By Chris Walentynowicz
In January this year the DWP announced its intention to close over a hundred workplaces throughout the country by March 2018. The majority of these would be Jobcentres with a handful of back-office processing and Corporate HQ buildings also for the chop.
These closures represent the largest cull of public-sector workplaces for decades and a substantial roll-back of the welfare state from many areas. Much of the closures are small local Jobcentres serving communities who have no other access to public services.
Equally, this cannot be separated from the government’s wider welfare “reform” agenda. Cutting vital local services is part-and-parcel of moving social-security back from a safety-net to the workhouse. With DWP workers already overstretched, even before the huge increase in work resulting from Universal Credit, these closures only serve to cement the staffing crisis in the DWP and the resulting poor service, delays to payments and erroneous and unfair decisions made against claimants. A regime which will only worsen with the appallingly unfair Universal Credit regime which is being rolled out across the entire country shortly.
Not only do the closures prevent many people from accessing vital public services, but the conditionality of the current benefit regime, which will worsen with the national roll-out of Universal Credit, means that many claimants will be forced to spend large sums of money travelling unreasonable distances to regular appointments with Advisors. If they are late they will be liable to considerable sanctions to their benefits. The controversial roll-out also means that at this time more than ever, claimants require the most help and support from JCP workers.

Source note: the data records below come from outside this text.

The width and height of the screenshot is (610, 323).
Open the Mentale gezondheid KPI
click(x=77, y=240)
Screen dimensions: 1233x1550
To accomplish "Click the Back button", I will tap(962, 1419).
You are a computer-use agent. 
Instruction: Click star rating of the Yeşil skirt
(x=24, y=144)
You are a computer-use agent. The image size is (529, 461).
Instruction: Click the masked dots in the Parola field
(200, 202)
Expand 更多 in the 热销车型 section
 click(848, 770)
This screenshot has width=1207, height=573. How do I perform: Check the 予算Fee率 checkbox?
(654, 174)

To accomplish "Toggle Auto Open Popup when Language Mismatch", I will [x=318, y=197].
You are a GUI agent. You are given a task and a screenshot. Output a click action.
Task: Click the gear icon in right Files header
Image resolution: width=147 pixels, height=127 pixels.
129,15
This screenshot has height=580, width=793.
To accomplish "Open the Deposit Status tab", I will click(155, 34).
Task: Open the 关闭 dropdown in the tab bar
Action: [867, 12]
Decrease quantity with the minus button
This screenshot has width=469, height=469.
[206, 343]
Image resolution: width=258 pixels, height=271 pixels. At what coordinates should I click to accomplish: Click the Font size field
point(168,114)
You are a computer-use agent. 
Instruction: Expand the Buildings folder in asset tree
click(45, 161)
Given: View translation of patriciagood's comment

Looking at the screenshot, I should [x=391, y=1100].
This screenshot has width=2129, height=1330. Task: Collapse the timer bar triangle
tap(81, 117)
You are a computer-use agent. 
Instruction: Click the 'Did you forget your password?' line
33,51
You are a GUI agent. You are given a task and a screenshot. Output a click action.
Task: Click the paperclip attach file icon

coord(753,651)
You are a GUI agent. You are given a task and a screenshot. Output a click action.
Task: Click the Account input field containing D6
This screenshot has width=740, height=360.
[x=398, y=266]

The Pubic and Commercial Services Union, which organises the majority of civil servants working for the DWP, obviously oppose the closures and have organised public meetings and briefed the Labour front-bench to oppose in Parliament. However, they also took the decision not to hold a national ballot to oppose the closures. Instead devolving such responsibility to individual branches or workplaces to submit bids for action.
So far only a handful of such requests have been made and only five workplaces balloted have reached the 50% threshold.
Of those only one is still taking action, Eastern Avenue JCP in Sheffield, a Jobcentre serving a particularly deprived area of the city. Workers at Eastern Avenue took 44 days of strike action (that is not a typo!) before returning to work together, their heads held high.
The demands are simple: Their community needs this public service and they need these local jobs: Stop the closure.
The largest workplace voting to join the action is Plymouth Processing Centre, where more than 250 PCS members started their strike on the 6th of November.
The position of the Labour front-bench should be clear: These closures must be stopped and reversed. The chronic lack of staffing in the DWP needs to be addressed by the immediate acceptance of the PCS staffing claim. Plans need to be drawn up to completely replace the Tories inhumane, reckless and unsustainable welfare reform agenda which minimally should include an end to conditionality, a considerable uprating of the level of benefits.
Labour Party branches and MPs should take a leaf out of the book of Louise Haigh MP and Sheffield Heeley CLP, where Eastern Avenue JCP is located: pass motions in support of the strikes, attend the picket-lines, give money to the strike funds and put pressure on the government in Parliament.